═════ PASSAGE TO READ ═════

Haute cuisine is not the number of Michelin stars, but good quality products used with great professionalism and love, said Michelin-star chef Nazario Cano

The UNNIC integral leisure centre will open its doors on March 4, 2023. This establishment is already called a milestone in the gastronomic offerings in Andorra and a place for everyone – secluded couples, noisy friends, and family members of all ages. The restaurant team will be led by acclaimed Michelin-star chef Nazario Cano. He told us about the concept of a new establishment in Andorra, and shared his thoughts on haute cuisine.

“I am the hereditary chef. In the eighties my father already had a restaurant with a Michelin star in Alicante. I’ve been involved in the restaurant business for thirty-eight years now. I spent several years with great master chefs such as El Bulli (head chef in a restaurant located in Roses, Catalonia, Spain, that was internationally known for its gastronomic offerings), and Martín Berasategui (a Spanish chef who has twelve Michelin stars).

In 2018, I was awarded my first Michelin star in Xàbia, in Alicante. Then, I continued my career in Murcia, where I got my second Michelin star at Odiseo, a leisure center in Murcia.

If you want to get a Michelin star, you should have desire, perseverance, high professionalism, and, above all, great individuality. You must have something very personal. At Odiseo, in order to receive a Michelin star, we worked on a seafood menu with completely new technologies that we developed ourselves. The management liked our gastronomic offering. And here we go!

═════

* EXERCISE 1 *
Answer these questions about the chef interview:
(a) When will the UNNIC integral leisure centre open?
(b) Where was Nazario Cano awarded his first Michelin star?
(c) What kind of menu did his team work on at Odiseo to receive a Michelin star?
* EXERCISE 2 *
In the chef interview, could you rewrite the part that begins at the words "The UNNIC integral" and stops after "on haute cuisine.", renaming "UNNIC" as "UNNIC Andorra"?
The records that follow come from a different source.

═════ MATERIAL SUPPLIED ═════

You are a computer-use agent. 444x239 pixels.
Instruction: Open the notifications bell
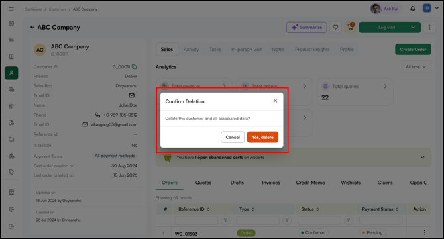(413, 9)
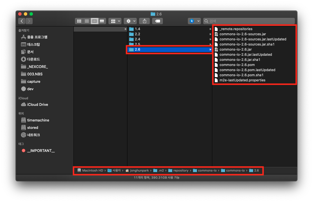Select the 2.4 folder in column

[x=137, y=39]
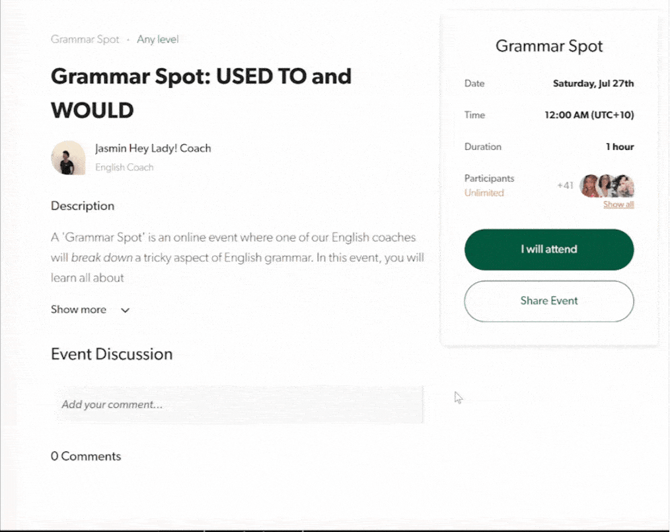This screenshot has width=670, height=532.
Task: Open the "Any level" tag link
Action: point(157,39)
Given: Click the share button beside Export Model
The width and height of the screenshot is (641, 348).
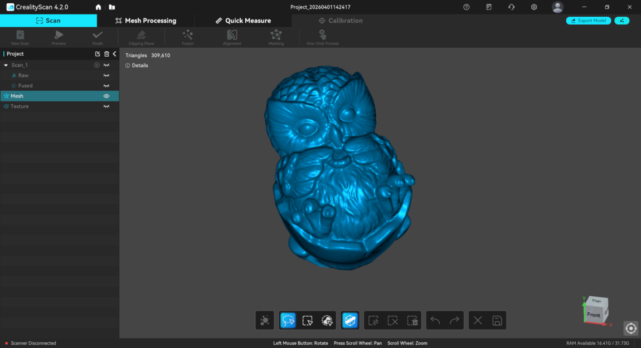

═════

* ANSWER 1 *
(a) March 4, 2023.
(b) In Xàbia, in Alicante.
(c) A seafood menu with completely new technologies that the team developed themselves.

* ANSWER 2 *
The UNNIC Andorra integral leisure centre will open its doors on March 4, 2023. This establishment is already called a milestone in the gastronomic offerings in Andorra and a place for everyone – secluded couples, noisy friends, and family members of all ages. The restaurant team will be led by acclaimed Michelin-star chef Nazario Cano. He told us about the concept of a new establishment in Andorra, and shared his thoughts on haute cuisine.